The magic really happens, though, as the job’s skill requirements start to match with their people’s skills to present the opportunities for which they are most qualified. Falzon says, “There’s a whole list of jobs that they never would have thought of that they’re actually qualified for. Or jobs that with some incremental training, they could be qualified for based on the skill sets.”
That’s pretty powerful. You can create that power too, even if you don’t have the ability to create the database and AI technology solution that Prudential uses. In fact, that’s exactly where Degreed can help — it’s our sweet spot.
Our process starts with mapping skills to roles, which is a crucial capability of Degreed’s learning experience platform (LXP). It’s a process that combines our technology and our teams to help create new skill strategies for customers. As we’ve recently added the capabilities of Adepto to Degreed, we’re able to create the full cycle of skills, candidates, roles, and projects to enable a functioning structure of internal mobility and a data-driven approach to learning and upskilling.

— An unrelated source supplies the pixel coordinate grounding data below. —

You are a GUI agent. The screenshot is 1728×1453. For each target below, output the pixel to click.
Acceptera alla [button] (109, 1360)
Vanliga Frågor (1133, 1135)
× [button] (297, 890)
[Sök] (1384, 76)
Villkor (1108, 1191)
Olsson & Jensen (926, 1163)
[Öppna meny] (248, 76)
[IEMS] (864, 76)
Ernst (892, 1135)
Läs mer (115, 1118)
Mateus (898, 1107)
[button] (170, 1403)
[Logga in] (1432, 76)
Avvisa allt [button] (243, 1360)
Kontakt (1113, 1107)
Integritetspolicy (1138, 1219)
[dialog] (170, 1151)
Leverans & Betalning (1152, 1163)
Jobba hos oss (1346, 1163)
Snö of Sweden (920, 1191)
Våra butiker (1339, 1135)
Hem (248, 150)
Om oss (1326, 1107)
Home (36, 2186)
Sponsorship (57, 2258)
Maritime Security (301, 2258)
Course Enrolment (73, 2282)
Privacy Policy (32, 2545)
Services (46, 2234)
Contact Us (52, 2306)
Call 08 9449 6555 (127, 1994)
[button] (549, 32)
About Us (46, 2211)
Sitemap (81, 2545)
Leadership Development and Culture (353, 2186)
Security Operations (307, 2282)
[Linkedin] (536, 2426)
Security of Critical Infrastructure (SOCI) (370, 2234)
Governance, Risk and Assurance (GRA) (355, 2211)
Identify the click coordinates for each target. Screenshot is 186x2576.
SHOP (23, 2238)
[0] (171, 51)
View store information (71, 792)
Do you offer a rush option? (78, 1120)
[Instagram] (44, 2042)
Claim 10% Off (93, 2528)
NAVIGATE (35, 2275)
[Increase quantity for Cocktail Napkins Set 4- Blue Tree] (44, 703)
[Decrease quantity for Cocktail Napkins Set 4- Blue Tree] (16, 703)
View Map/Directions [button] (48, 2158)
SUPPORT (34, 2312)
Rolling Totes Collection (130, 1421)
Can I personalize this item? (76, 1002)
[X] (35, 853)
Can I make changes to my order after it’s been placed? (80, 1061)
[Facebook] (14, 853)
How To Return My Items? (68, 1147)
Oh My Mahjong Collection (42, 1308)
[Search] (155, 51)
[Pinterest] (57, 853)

Regardless of the technology at hand, Falzon shares three underlying keys to success for a skilling strategy:
- Consider talent as an asset, not a commodity. Commit to and invest in your talent and it will pay dividends.
- Don’t get too far ahead. Three or five years is far enough or it becomes overwhelming. Talk to customers, see where you are not meeting expectations, look outside your industry, read timely research, then develop a plan.
- Focus on mobility. Prudential does this through an apprenticeship that provides opportunities for individuals to practice learning in a real setting to develop skills. It removes the risk of hiring someone new who might not work out. While the apprenticeship program is new, Falzon observes, “the energy in the organization is off the charts.”
Prudential’s same survey showed that contrary to the popular myth that today’s generation is comprised of job hoppers, workers really do want to stay and grow their careers with their current employers. That provides a great opportunity aligned with the first key to success above: investing in talent. When you do this, you solve for the organization’s objectives as you reduce cost and time associated with turnover. You simultaneously tend to your people’s personal and professional goals as they can grow their careers and utilize new skills without leaving the organization.
Having been Prudential’s CFO, Falzon has seen the compelling value proposition of reinvesting with talent. But the value doesn’t end there; when you send a message to employees that you care about them and understand their roles in the organization’s success, engagement rises exponentially. Engagement leads to customer satisfaction, which leads to increased profitability, which makes shareholders very happy.